Bottrop. Knapp 1000 Flüchtlinge leben derzeit in Bottroper Gemeinschaftsunterkünften. Wie die Stadt versucht, sie bestmöglich zu integrieren.
Der Messerstecher von Solingen lebte in einer Flüchtlingsunterkunft. Dort scheint sich der 26-jährige Syrer, der vorher nicht auffällig gewesen war, radikalisiert zu haben. Seine Tat, bei der drei Menschen starben und acht schwer verletzt worden sind, geschah mutmaßlich im Auftrag des sogenannten „Islamischen Staats“. Wie lässt sich eine Radikalisierung verhindern, wie werden Flüchtlinge in Bottroper Unterkünften betreut? Ein Einblick.

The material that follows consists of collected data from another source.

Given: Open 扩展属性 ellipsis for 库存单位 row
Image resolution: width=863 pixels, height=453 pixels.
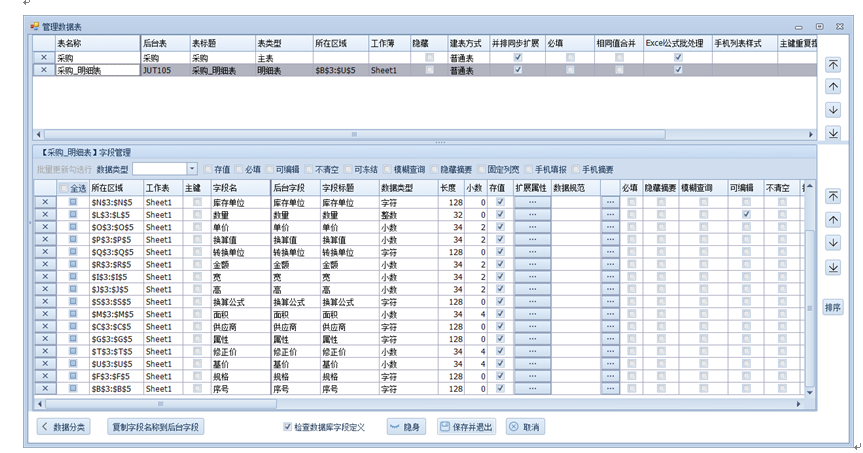Looking at the screenshot, I should pos(531,202).
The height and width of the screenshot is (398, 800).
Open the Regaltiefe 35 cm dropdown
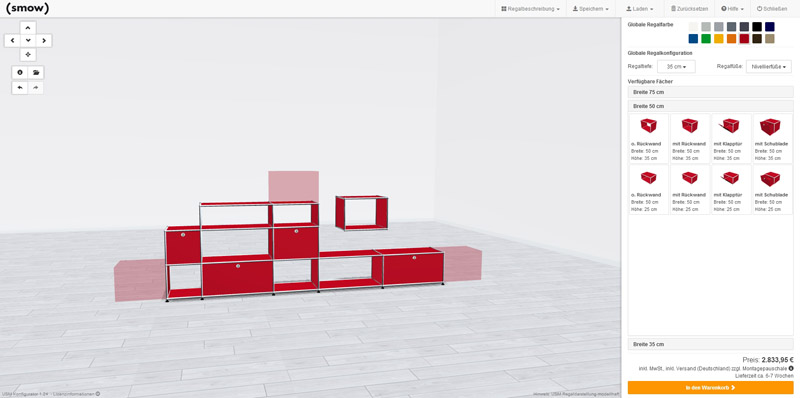coord(676,67)
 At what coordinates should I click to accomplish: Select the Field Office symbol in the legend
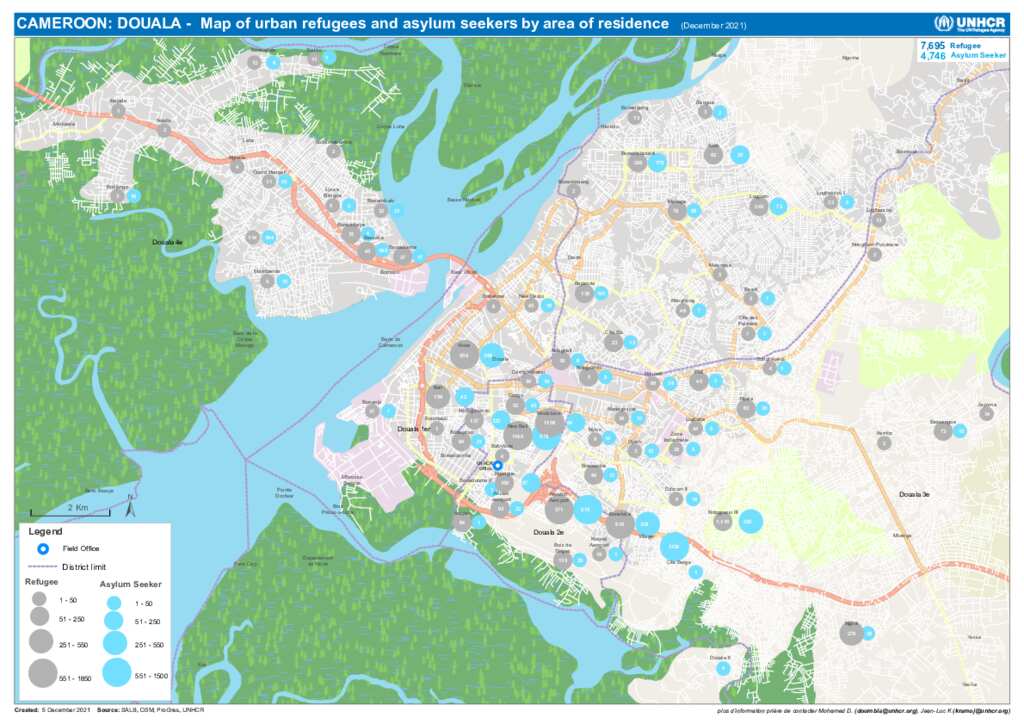(x=42, y=548)
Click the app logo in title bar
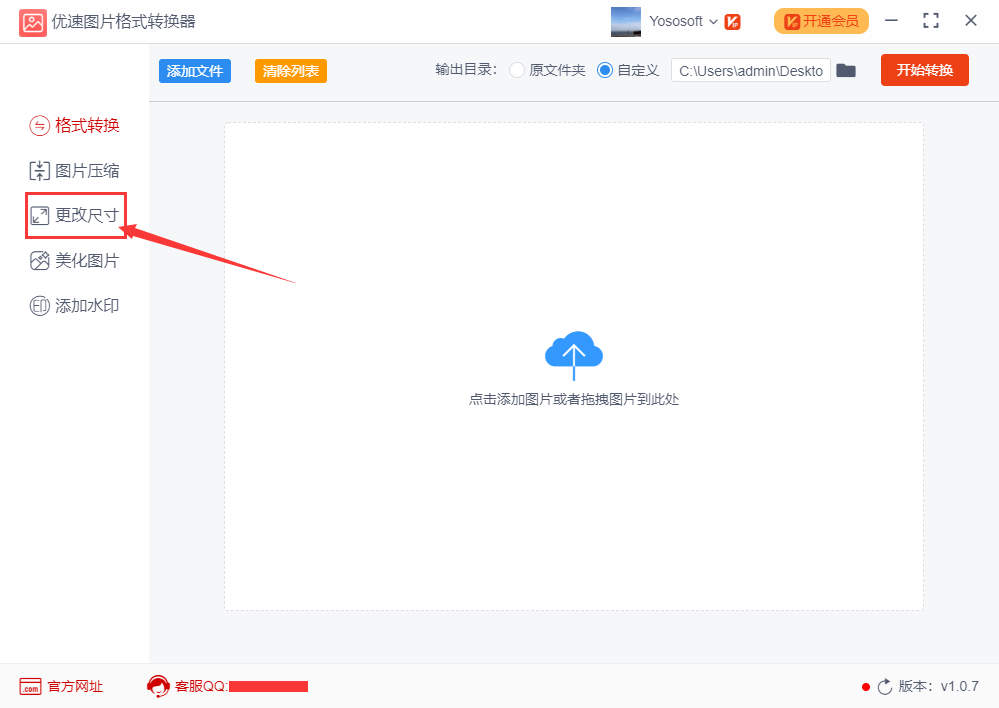This screenshot has height=708, width=999. 33,20
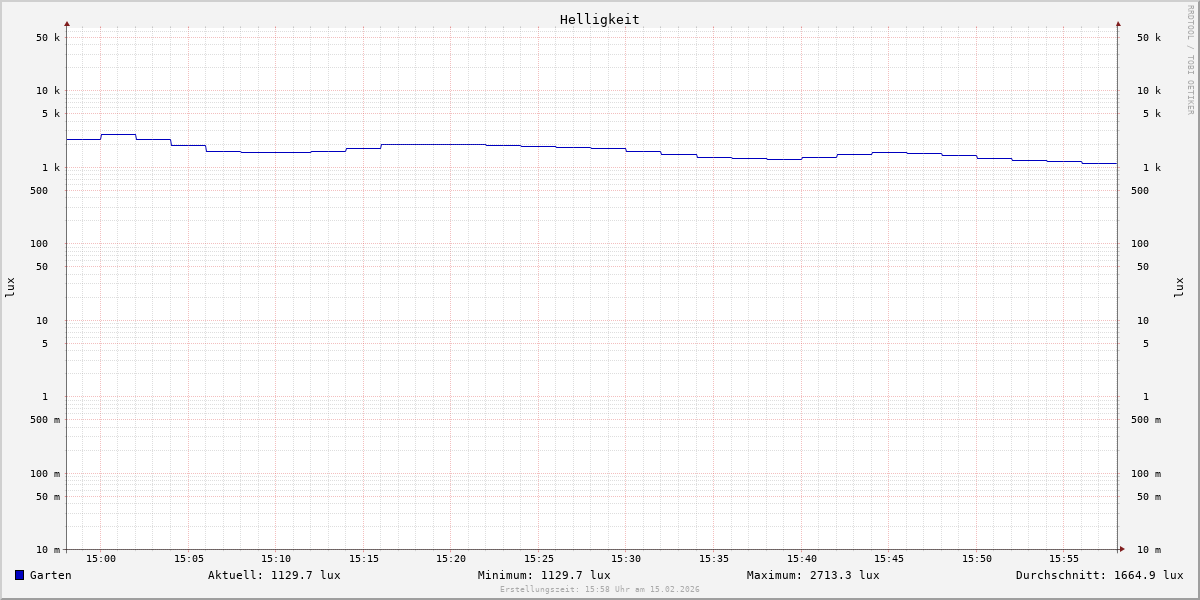Click the 15:00 time axis label

pyautogui.click(x=101, y=559)
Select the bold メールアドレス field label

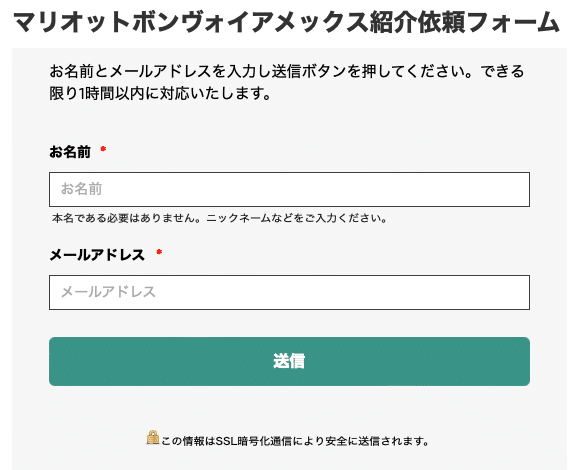click(x=97, y=255)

„Wir haben dazugelernt“, sagt Sozialdezernentin Karen Alexius-Eifert. 2015/2016, damals war noch Willi Loeven Sozialdezernent, habe es keine soziale Betreuung in den Flüchtlingsunterkünften gegeben, außer in den großen städtischen Improvisationslösungen wie dem Saalbau, in dem damals bis zu 600 Menschen untergebracht werden konnten.

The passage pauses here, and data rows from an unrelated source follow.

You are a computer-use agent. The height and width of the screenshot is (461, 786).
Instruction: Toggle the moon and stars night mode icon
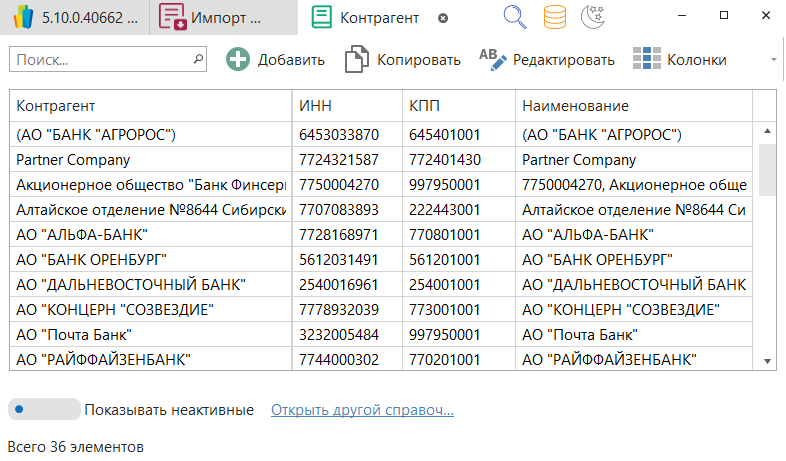[x=592, y=17]
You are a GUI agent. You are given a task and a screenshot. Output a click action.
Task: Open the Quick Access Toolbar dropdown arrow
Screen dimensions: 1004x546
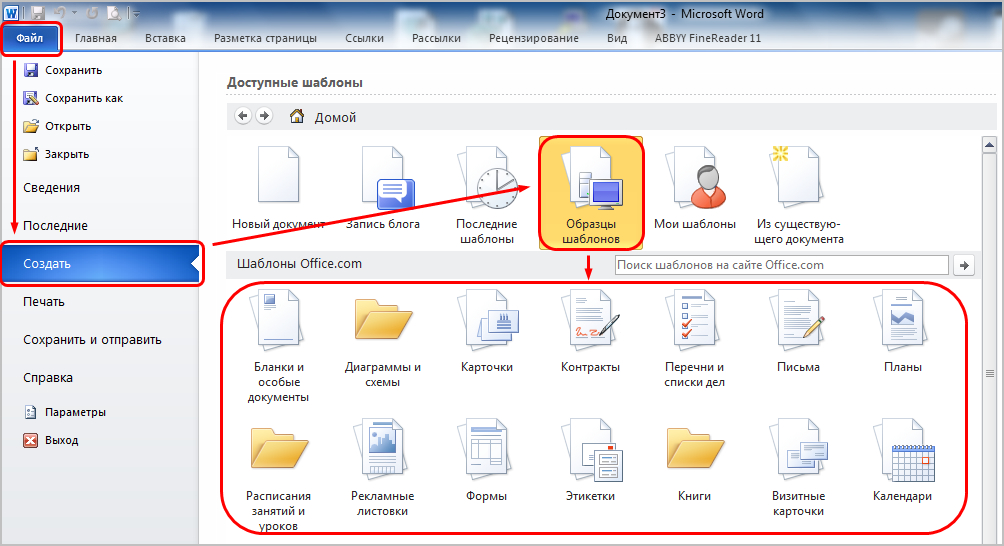(136, 15)
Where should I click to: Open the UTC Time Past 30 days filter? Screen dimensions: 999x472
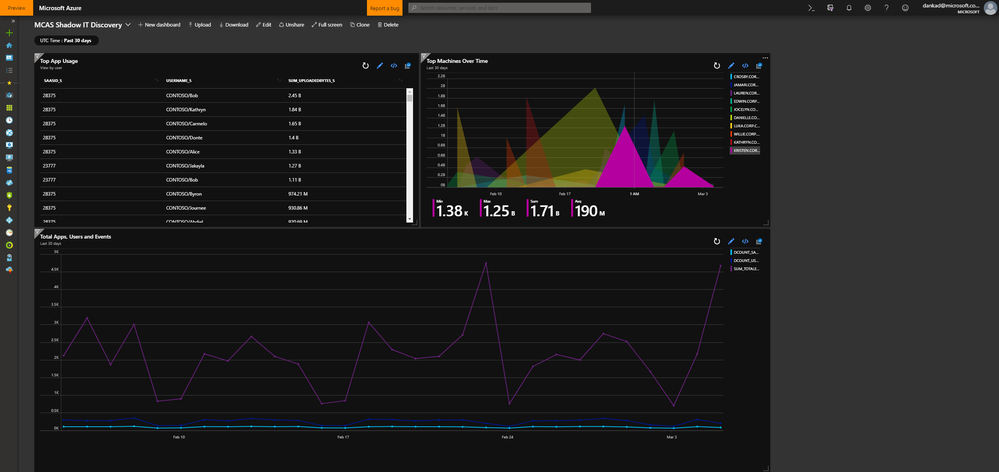coord(66,40)
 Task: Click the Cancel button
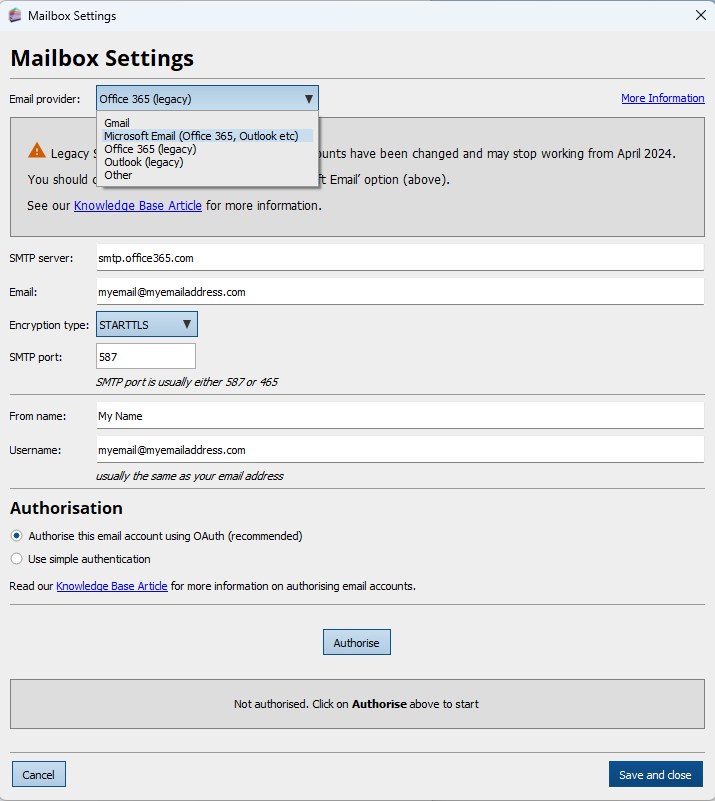click(x=39, y=774)
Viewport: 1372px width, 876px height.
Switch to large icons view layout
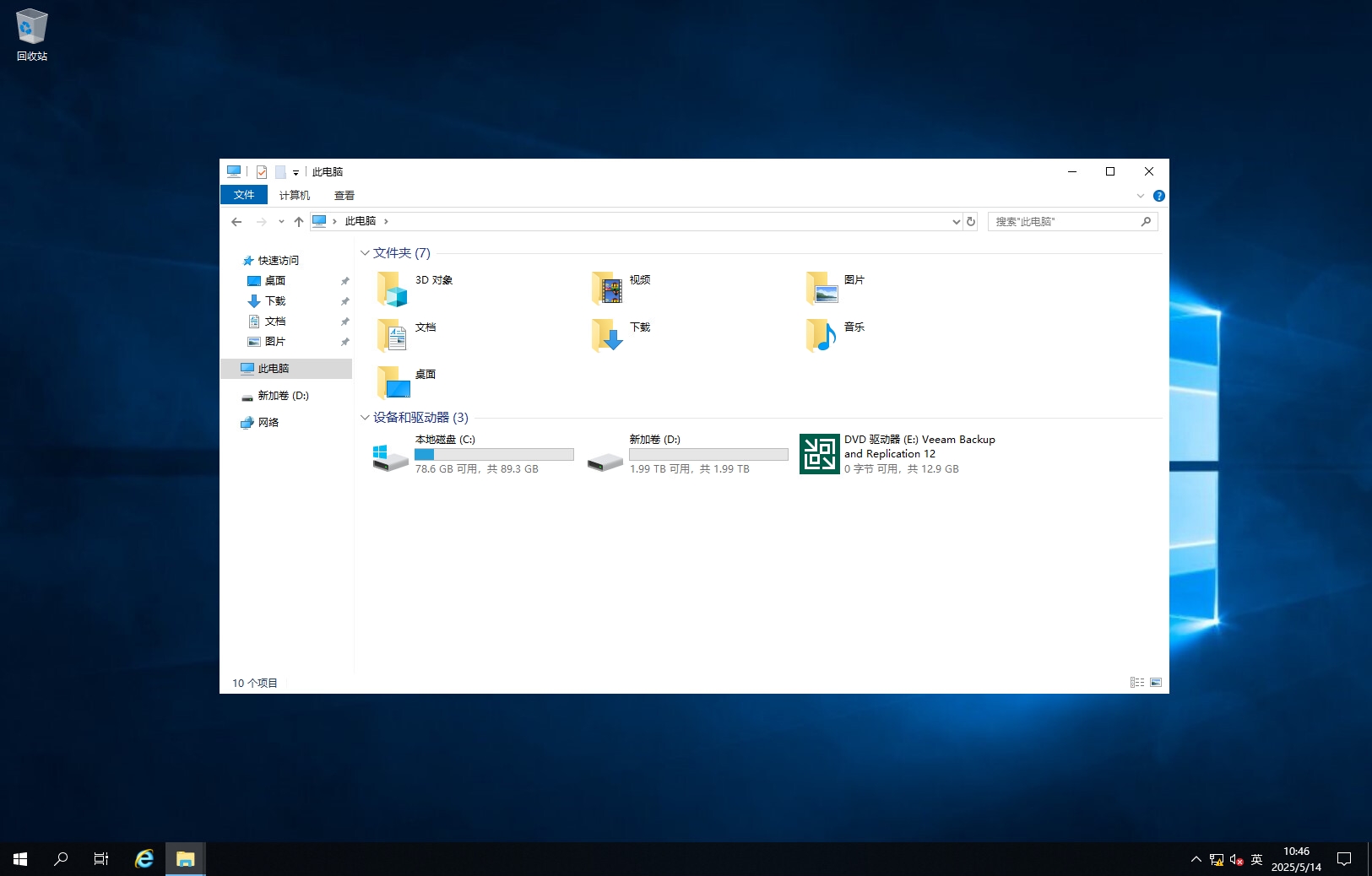pos(1156,683)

Flüchtlinge in Bottrop: Sozialarbeiter helfen bei Alltagsfragen
Heute, zweieinhalb Jahre nach dem Beginn des russischen Angriffskrieges auf die Ukraine und in Zeiten vieler Flüchtlinge aus Afghanistan und Syrien, sieht das anders aus: In allen städtischen Einrichtungen seien Sozialarbeiter freier Träger aktiv, vom Arbeiter-Samariter-Bund (ASB), der Arbeiterwohlfahrt (Awo) und dem Deutschen Roten Kreuz (DRK).
„Die Wohlfahrtsverbände sind schnell mit in die Betreuung gegangen“, sagt Karen Alexius-Eifert. Die Sozialarbeiter helfen beim Ankommen in Deutschland, in der Unterkunft, bei Alltagsfragen. So schildert es die stellvertretende Sozialamtsleiterin Pia Blümling. „Es ist eine soziale, keine psychologische Betreuung“, stellt sie klar. Aber die Helfer können Kontakt vermitteln zu anderen Stellen, wenn weitergehende Hilfe gebraucht ist.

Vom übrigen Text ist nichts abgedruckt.